Thursday 23 November 2017

100,000 are three months or more in arrears on personal debt

Charlie Weston

Charlie Weston

ALMOST 100,000 people are three months or more in arrears on their payments on unsecured debts such as credit cards, overdrafts and credit union loans, a new survey shows.

And of those who have missed payments, some 32,000 people owe more than €90,000 on their personal loans, credit cards and catalogues debts.

The survey, a copy of which has been seen by the Irish Independent, gives the first true glimpse into the extent of non-mortgage debt.

Credit-cards bills are the most prominent of the unsecured debts, with eight-out-of-10 people owing money on the plastic fiends, according to the research commissioned by new debt advise company the Debt Advisory Centre.

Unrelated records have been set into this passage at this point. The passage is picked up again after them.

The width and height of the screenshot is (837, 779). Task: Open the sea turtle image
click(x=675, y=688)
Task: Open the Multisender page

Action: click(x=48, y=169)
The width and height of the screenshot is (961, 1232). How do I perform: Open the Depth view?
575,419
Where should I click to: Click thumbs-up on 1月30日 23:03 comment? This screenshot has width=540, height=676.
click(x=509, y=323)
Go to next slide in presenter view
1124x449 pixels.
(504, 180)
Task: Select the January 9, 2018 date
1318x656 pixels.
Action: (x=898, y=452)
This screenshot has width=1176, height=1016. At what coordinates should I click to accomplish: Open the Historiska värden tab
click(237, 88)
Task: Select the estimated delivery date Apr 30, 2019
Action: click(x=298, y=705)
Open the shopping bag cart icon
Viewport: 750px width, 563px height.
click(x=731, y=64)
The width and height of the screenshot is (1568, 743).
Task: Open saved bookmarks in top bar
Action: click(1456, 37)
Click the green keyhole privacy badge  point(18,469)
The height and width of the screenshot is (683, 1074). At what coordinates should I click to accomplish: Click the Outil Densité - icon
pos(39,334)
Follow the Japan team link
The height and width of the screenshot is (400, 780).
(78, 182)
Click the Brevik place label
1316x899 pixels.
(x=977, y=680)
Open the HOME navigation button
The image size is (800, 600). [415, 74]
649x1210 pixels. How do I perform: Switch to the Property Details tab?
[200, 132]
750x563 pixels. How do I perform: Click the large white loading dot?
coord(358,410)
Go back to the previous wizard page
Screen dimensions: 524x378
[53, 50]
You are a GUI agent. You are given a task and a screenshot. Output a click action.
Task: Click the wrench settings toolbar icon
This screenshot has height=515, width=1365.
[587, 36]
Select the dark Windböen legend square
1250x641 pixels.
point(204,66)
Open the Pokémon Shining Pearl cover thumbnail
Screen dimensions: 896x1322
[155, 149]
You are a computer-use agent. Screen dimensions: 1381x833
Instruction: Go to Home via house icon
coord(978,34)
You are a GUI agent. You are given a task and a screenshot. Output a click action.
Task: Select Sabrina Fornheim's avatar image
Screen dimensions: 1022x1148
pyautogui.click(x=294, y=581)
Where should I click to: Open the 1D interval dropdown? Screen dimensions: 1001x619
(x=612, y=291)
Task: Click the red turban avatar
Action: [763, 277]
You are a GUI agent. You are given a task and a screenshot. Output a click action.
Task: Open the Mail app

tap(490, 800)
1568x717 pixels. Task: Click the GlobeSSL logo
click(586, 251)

The survey of 1,000 adults was conducted by independent market research company iReach.

It found that some 2.8 million people have some form of unsecured debts, with 240,000 people having missed at least one payment.

Commenting on the results, Elaine Whelan of the Debt Advisory Centre said: "It's encouraging to see that most people are still managing to meet their monthly debt repayments.

"However, it's concerning that almost a quarter of a million people owe more than €25,000, even if they are currently up to date with repayments."

The vast majority of people (81pc) are up to date with their debt repayments.

However, 15pc of borrowers, or 239,000 people, are in arrears on their unsecured debt repayments.

A worrying 6pc -- 96,000 people -- are three or more months behind. Earlier research published by the Debt Advisory Centre found that awareness of the options available for people with debt problems was low, with four in 10 people (37pc) saying that they hadn't heard of bankruptcy, debt-management plans or the formal scheme of arrangement.

The debt advisory company takes over the payment of debts by getting those who are in arrears to redirect all their payments to their creditors through it. It charges an initial set-up fee of one monthly payment, set at a maximum of €475.